Apr 10, 2026weight discriminationworkplace biasbody sizeprotected categories

Weight Discrimination at Work in NJ: Is Body Size a Protected Characteristic?

Weight Bias at Work

Comments about body size and workplace image come up more often than many people realize. They show up in hiring and promotion discussions, and appear in everyday interactions at work. 

From what our legal team at Brandon J. Broderick has seen, weight-related bias rarely appears as an obvious policy. It shows up in smaller, repeated ways: stricter appearance standards, denied opportunities, assumptions about health, or judgments about performance. Employers describe these decisions as part of professionalism or business image. The law looks closer at how those standards are applied and whether they mask unequal treatment.

Decisions based on body size rather than job-related factors violate the law when they are tied to a protected category such as disability or gender.

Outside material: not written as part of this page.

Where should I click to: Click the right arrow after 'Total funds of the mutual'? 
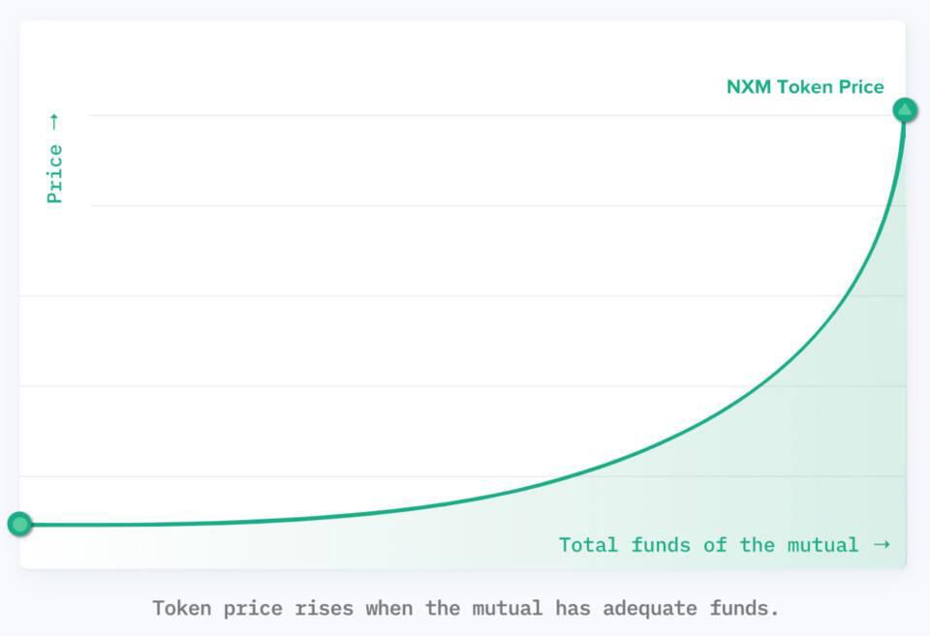click(881, 544)
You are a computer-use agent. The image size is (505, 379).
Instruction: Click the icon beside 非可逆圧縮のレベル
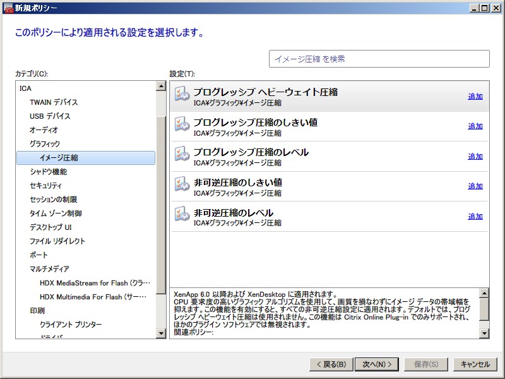click(x=182, y=215)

In this guide, we break down how the law addresses bias, how body size relates to protected categories, what conduct crosses the line, and when to speak with an employment lawyer in New Jersey.

Weight Discrimination Under New Jersey Workplace Law: Current Protections

The Garden State’s main workplace discrimination law is the New Jersey Law Against Discrimination. It lists specific protected traits. Race, sex, disability, age, national origin, pregnancy, sexual orientation, and gender identity all appear in the statute. Weight or body size isn’t a standalone protected class under current law.

A worker who faces bias tied to body size can still have a legal claim. These cases overlap with another protected category, such as an existing, perceived, or even an invisible disability. The LAD covers these situations. It also reaches harassment, retaliation, and policies that treat protected groups differently.

Body shaming is a common example. A supervisor who dislikes someone’s appearance, standing alone, is not violating the LAD. Once the conduct ties to a protected category, the same behavior can cross the line.

Courts and enforcement agencies look at what actually drove the decision. This includes the language used by managers, internal emails, text messages, and how similar employees are treated. References to workers’ physical condition or genetic details often reflect bias. 

New Jersey’s approach aligns with federal law in some ways and goes further in others. The LAD’s definition of disability is broader than the federal standard under the Americans with Disabilities Act. That broader definition becomes important in body-size cases.

Legislation also shows where the state is heading. A pending bill S1631 would add height and weight as protected traits. It passed the New Jersey Senate in 2026 and moved to the Assembly. It’s not law yet, but its existence signals how lawmakers view the issue.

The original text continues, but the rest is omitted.